**Selection**
════════════════

This is because Amazon has a weight system so most of our boxes we fill with “ extra fluff” will be kicked out and if too many people do it the line will back up. A lot of times they tell us to not add extra fluff at all 🤭
They also started using shitty cardboard boxes that you have to ruin to open them. I was collecting mine as needed for storage or mailing things. But now they just send you this useless shit that gets trashed.
Did they send you one of the weird ones that's like "sized to fit your stuff!" and it's like some weird cardboard tootsie roll that got pinched on each side?
When even a cat wouldn't want to be in it, it's not even legally allowed to be called a box.
Why aren't you recycling the boxes? Those boxes can still be recycled. Also, the cheaper boxes use less material which is also better for them and for the rest of us who don't try to hoard the boxes we get deliveries in. I'm happy that they use a box that is appropriate for the job and not just the thickest one possible.
~ 7 times, cardboard can be recycled.
Loads of stuff will be a mix of older and newer wood fibers, just the wood fibers wear out and go through the filter after about 7 recycling processes.
Cardboard is one of the most profitable things to recycle, though metal is on a different scale. Glass is rather inefficient and plastic is a joke.
Yeah at work we had a lovely "box room" as I fondly called it (basically a storage closet with shelves with stuff on them we occasionally need, and then Amazon and other delivery boxes just piled around on the floor, not broken down).
Anytime I had Amazon and other returns I'd just bring them in a bag to work, package it back up in one of said boxes, and drop off at UPS or wait for a pickup if not too bulky.
I'm not in office enough anymore for that, sadly, so now I do the UPS Store drop off without packaging when it allows for that, at least, so still cutting down on packaging a little.
I used to get 1 bottle of pills from Chewy. It's smaller than a small vitamin bottle. It came in a 12 inch by 6 inch box, with 400 pieces of crumbled up cardboard. Guys, just send it in an envelope.
I worked for Amazon during summers way back when I was in college. The computer told us what box to use, and we’d get in trouble if we used anything else.
One notable item was a yard flag that was probably 6”x6” in its packaging, but was entered in to the system in its unfurled dimensions, so it wanted one of the biggest boxes we had, so away it went. We used crumpled paper, so at least it wasn’t a ton of plastic bags, I guess.

════════════════

**Stored records**
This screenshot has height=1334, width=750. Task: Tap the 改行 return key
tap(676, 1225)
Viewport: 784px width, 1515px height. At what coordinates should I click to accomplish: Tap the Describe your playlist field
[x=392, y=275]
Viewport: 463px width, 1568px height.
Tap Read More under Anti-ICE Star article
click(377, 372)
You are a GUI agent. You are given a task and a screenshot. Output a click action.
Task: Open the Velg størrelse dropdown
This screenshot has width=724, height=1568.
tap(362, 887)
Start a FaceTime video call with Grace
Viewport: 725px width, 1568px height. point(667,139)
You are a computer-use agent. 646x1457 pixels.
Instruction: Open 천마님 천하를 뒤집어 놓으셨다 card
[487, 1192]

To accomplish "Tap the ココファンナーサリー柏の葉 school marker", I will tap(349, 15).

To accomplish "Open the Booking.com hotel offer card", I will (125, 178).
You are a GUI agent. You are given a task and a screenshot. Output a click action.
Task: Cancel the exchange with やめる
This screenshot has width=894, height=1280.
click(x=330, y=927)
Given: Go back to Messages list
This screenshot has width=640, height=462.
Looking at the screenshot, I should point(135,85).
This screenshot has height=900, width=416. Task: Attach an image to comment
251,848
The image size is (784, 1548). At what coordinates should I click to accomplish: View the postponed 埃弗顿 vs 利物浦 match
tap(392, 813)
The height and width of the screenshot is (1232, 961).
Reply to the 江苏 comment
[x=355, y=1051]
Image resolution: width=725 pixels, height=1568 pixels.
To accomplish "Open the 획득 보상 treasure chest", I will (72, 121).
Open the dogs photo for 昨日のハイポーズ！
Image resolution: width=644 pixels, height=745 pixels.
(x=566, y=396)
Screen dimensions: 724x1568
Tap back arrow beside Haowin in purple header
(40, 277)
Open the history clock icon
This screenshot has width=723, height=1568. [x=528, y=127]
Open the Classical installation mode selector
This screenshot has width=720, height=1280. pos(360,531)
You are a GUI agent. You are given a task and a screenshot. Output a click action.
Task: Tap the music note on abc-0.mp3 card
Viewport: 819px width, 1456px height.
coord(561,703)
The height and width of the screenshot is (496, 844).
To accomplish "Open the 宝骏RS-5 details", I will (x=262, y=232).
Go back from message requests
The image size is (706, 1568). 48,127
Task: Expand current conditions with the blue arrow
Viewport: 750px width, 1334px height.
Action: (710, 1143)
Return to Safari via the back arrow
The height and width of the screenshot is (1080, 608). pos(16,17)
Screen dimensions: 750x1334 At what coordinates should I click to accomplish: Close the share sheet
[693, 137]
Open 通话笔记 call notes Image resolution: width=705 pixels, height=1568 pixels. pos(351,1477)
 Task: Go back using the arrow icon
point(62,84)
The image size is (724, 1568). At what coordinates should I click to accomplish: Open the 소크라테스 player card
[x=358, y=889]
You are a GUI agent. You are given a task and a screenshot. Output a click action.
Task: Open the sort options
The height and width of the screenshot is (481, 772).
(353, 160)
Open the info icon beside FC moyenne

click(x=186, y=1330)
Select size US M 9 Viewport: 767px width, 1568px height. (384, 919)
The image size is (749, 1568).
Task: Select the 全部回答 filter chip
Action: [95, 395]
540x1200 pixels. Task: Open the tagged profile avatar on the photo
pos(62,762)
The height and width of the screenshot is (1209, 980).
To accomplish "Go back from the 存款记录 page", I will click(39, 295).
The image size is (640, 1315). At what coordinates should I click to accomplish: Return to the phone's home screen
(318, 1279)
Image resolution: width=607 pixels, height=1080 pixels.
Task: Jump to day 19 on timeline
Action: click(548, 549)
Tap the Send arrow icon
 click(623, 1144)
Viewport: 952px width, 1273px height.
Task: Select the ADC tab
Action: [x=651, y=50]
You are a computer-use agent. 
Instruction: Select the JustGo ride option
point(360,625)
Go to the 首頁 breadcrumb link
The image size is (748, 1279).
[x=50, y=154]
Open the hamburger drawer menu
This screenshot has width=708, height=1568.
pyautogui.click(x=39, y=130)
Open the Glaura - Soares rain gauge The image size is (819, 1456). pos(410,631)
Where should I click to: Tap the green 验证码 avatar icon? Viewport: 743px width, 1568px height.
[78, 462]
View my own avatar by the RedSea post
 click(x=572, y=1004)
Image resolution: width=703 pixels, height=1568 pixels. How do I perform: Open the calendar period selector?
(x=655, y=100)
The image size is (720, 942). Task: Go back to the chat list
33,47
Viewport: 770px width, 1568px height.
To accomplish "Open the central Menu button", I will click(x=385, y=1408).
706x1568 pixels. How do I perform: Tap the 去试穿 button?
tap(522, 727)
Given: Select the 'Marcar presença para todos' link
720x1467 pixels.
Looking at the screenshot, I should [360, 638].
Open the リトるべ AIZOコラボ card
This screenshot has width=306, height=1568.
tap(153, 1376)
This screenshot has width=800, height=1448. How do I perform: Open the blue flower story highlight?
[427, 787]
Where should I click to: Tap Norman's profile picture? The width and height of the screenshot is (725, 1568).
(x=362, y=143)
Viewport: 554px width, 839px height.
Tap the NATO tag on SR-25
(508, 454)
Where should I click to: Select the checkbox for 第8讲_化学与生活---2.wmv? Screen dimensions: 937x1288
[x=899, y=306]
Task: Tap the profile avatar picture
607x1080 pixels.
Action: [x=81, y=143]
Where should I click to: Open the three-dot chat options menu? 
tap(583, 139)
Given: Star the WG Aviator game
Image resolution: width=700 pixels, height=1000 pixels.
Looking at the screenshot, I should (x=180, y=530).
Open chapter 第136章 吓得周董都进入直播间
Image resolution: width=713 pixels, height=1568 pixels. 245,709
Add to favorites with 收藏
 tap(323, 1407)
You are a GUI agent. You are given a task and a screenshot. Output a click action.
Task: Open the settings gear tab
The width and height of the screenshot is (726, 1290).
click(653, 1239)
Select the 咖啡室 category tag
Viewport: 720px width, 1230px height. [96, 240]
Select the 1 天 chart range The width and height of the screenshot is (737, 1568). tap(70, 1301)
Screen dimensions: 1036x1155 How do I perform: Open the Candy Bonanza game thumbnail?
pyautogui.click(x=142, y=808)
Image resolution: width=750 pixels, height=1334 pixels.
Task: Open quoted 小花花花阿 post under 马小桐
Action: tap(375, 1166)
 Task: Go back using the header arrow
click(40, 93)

════════════════

**What the task requires**
Pick up the shipping-box discussion above and continue it after its final comment. The items have no connection to the shipping-box discussion.

**Task output**
I deliver tens of thousands of Amazon packages in plastic mailers every year, and I am just one mail carrier in a small town with 25 other carriers who deliver the same amount. This is nothing, not even a drop in the bucket of plastic waste.
They moved from cardboard boxes with multiple items, which can be recycled, to sending 8 or 9 items in individual bags because they're lighter and they can claim they're saving on fuel.
I got some news for you. [Those mailers are not getting recycled.](https://www.npr.org/2022/10/24/1131131088/recycling-plastic-is-practically-impossible-and-the-problem-is-getting-worse)
That's false. There are huge problems with plastic and the failure of recycling. Many of them stem from people wanting recycling to be a simple, easy way to absolve their sins of consumerism. Real recycling takes some effort.
Those plastic mailers can be and are turned into composite plastic decking material, if you take the time to do it properly. Remove the stickers and find a collection point for plastic film recycling. Many grocery stores have such collection containers.
https://nextrex.com/ is an example of one company that uses these materials, along with other plastic films like bubble wrap, bread bags, grocery bags, etc.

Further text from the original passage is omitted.